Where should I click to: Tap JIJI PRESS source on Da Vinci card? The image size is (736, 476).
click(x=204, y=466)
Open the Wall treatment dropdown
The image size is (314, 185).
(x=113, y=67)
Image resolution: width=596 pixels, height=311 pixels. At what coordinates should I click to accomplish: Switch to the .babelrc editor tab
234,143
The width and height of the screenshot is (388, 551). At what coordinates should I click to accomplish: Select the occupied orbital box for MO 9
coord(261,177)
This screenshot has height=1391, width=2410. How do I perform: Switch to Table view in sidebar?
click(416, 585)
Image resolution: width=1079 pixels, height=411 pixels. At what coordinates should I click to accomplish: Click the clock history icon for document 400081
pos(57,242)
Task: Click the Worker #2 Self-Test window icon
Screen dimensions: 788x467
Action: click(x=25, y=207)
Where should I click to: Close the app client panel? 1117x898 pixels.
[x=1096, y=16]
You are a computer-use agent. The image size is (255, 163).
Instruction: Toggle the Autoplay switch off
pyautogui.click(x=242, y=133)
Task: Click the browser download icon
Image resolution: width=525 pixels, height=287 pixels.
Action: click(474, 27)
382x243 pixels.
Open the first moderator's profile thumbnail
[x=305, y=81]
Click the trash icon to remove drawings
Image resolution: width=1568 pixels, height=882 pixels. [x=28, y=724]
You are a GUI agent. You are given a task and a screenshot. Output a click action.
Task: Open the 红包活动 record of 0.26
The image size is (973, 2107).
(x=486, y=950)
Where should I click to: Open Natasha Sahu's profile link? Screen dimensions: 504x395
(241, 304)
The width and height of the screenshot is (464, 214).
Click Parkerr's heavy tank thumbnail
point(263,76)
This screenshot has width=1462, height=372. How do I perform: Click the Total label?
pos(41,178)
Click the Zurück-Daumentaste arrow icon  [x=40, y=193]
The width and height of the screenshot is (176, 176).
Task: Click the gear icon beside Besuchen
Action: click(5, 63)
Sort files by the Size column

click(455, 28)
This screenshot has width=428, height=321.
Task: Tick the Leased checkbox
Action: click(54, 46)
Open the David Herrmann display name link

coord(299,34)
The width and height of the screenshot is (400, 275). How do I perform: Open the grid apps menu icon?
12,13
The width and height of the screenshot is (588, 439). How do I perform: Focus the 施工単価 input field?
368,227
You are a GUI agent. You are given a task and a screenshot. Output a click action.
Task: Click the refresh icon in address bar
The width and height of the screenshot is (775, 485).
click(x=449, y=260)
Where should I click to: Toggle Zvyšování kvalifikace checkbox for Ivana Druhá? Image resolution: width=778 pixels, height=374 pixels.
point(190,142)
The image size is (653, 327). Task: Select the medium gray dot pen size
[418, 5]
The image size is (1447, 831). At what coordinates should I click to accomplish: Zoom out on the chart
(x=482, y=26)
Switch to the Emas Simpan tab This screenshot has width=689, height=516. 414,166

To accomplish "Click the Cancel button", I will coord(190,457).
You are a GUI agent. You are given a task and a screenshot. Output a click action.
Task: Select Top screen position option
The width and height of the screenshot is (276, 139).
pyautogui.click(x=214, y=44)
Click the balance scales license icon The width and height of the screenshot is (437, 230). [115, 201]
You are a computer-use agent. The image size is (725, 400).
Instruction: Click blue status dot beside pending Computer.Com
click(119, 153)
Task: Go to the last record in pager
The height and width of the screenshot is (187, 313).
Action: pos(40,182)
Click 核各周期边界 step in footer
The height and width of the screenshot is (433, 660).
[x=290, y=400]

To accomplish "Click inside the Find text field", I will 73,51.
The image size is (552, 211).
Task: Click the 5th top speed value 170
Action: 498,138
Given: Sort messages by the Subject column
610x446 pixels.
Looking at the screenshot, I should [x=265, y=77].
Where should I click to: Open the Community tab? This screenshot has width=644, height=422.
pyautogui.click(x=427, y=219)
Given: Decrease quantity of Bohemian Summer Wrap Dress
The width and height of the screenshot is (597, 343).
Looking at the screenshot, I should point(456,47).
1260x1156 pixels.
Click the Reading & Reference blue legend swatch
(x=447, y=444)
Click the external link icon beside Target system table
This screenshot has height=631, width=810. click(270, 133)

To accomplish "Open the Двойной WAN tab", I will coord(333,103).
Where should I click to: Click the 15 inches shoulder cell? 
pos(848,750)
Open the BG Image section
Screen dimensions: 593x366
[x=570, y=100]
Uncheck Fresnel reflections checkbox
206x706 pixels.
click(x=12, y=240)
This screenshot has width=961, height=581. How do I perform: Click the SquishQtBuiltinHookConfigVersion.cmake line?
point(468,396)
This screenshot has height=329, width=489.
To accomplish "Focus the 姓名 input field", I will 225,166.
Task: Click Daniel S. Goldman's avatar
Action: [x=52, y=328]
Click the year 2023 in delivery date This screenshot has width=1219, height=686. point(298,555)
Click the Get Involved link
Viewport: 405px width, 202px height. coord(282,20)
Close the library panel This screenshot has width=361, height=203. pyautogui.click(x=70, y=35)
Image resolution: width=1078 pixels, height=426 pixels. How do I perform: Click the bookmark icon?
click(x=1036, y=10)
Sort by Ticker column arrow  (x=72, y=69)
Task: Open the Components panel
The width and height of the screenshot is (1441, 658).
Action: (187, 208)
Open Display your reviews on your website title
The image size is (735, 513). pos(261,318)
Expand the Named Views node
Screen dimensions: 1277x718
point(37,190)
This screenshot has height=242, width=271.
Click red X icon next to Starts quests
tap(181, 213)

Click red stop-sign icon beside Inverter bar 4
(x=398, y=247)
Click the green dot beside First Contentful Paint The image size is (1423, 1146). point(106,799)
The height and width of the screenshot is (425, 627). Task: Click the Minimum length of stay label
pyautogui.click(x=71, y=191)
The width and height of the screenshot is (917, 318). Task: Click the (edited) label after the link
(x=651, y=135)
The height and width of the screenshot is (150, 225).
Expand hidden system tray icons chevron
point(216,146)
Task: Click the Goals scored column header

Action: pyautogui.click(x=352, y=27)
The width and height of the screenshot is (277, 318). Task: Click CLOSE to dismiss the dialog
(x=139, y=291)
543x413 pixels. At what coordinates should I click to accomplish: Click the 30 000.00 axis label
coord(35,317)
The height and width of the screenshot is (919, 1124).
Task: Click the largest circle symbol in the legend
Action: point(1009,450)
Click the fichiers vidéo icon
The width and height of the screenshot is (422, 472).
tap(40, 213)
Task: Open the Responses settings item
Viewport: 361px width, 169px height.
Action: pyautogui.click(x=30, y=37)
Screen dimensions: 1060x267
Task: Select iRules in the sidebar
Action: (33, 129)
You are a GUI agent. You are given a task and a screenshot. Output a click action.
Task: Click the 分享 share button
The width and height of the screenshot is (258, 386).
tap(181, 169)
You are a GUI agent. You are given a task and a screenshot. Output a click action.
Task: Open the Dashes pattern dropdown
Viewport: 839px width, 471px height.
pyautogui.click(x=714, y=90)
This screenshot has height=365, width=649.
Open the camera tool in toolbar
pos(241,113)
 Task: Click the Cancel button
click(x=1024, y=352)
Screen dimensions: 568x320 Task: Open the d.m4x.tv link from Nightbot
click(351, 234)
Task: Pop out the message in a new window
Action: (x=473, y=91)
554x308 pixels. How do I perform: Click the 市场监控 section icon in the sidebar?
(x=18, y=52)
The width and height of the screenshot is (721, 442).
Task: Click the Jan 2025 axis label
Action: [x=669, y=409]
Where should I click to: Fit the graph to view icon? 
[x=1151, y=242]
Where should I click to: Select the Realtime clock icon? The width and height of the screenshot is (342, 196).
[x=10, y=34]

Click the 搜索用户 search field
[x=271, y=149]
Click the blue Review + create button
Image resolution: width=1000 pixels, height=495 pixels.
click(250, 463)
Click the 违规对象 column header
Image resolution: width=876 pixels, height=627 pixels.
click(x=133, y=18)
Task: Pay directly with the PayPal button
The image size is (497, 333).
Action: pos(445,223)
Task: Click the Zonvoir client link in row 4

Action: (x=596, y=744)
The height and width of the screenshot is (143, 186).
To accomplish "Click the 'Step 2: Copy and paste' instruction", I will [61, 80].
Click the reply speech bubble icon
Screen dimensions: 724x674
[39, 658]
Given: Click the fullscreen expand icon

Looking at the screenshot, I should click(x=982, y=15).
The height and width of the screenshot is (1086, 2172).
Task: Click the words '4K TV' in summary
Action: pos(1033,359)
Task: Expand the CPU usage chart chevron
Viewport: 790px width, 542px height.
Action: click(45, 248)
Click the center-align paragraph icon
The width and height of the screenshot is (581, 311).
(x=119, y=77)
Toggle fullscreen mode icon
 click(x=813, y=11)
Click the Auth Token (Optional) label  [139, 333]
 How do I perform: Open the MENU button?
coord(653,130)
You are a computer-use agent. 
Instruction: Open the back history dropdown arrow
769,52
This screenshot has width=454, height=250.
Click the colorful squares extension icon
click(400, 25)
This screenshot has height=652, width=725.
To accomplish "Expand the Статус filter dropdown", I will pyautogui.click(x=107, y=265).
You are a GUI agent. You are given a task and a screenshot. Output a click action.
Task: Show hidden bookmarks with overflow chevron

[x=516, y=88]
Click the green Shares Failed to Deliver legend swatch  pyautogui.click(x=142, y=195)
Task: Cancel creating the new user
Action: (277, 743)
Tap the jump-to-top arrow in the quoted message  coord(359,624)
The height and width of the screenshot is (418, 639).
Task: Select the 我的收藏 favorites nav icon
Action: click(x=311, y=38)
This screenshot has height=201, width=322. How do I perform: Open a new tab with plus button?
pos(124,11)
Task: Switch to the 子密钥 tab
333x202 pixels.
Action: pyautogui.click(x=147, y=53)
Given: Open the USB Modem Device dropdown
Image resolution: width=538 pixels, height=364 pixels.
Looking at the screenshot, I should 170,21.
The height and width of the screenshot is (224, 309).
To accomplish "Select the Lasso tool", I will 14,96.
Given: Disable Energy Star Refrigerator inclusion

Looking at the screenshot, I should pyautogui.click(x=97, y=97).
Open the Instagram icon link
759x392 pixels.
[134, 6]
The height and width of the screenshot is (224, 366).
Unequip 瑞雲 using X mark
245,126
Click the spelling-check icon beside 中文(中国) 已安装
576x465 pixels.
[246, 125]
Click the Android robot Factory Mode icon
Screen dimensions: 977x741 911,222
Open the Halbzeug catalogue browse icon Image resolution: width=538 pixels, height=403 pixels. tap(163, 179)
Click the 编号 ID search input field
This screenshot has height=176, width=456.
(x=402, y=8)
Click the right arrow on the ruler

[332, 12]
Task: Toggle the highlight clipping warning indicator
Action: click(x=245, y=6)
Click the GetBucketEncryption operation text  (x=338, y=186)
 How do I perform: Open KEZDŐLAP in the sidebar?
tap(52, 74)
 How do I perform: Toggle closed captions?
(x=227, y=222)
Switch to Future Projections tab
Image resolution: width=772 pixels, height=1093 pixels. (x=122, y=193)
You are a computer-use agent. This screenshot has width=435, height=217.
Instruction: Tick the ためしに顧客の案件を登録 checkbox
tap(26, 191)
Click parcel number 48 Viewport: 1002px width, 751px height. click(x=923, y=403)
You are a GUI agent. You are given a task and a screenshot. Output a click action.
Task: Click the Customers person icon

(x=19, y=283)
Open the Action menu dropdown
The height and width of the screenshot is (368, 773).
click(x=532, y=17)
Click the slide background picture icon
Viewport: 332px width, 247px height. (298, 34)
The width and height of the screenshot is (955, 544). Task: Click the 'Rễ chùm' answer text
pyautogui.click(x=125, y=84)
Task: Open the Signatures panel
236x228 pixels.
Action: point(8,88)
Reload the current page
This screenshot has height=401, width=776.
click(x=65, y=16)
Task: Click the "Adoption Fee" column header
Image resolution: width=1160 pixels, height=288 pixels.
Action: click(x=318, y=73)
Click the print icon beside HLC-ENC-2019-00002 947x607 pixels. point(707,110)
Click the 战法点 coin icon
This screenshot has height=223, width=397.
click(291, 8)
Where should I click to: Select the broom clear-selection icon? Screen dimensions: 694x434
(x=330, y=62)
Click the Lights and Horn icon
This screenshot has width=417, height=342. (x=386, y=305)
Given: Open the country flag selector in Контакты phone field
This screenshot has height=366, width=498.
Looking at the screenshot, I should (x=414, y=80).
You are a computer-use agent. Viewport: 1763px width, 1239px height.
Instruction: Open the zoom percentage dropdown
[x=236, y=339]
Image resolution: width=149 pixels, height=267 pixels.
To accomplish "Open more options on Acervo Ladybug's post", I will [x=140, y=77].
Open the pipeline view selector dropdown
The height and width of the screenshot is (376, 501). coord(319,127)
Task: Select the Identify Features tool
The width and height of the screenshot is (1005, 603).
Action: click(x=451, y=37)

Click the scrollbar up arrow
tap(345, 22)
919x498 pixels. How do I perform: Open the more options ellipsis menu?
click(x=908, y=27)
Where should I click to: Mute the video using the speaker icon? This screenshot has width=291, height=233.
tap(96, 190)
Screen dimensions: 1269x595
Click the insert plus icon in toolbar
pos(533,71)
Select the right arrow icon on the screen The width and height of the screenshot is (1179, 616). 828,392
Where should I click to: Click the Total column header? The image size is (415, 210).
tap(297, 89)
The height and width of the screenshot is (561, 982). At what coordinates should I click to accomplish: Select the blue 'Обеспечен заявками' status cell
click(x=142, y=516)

● Set task
Rewrite the material as a numbered list, beginning at its first line and ending after the line that contains "(x=113, y=67)". Leave out any blank lines.

● Response
1. Where should I click to: Tap JIJI PRESS source on Da Vinci card? The image size is (736, 476).
2. click(x=204, y=466)
3. Open the Wall treatment dropdown
4. The image size is (314, 185).
5. (x=113, y=67)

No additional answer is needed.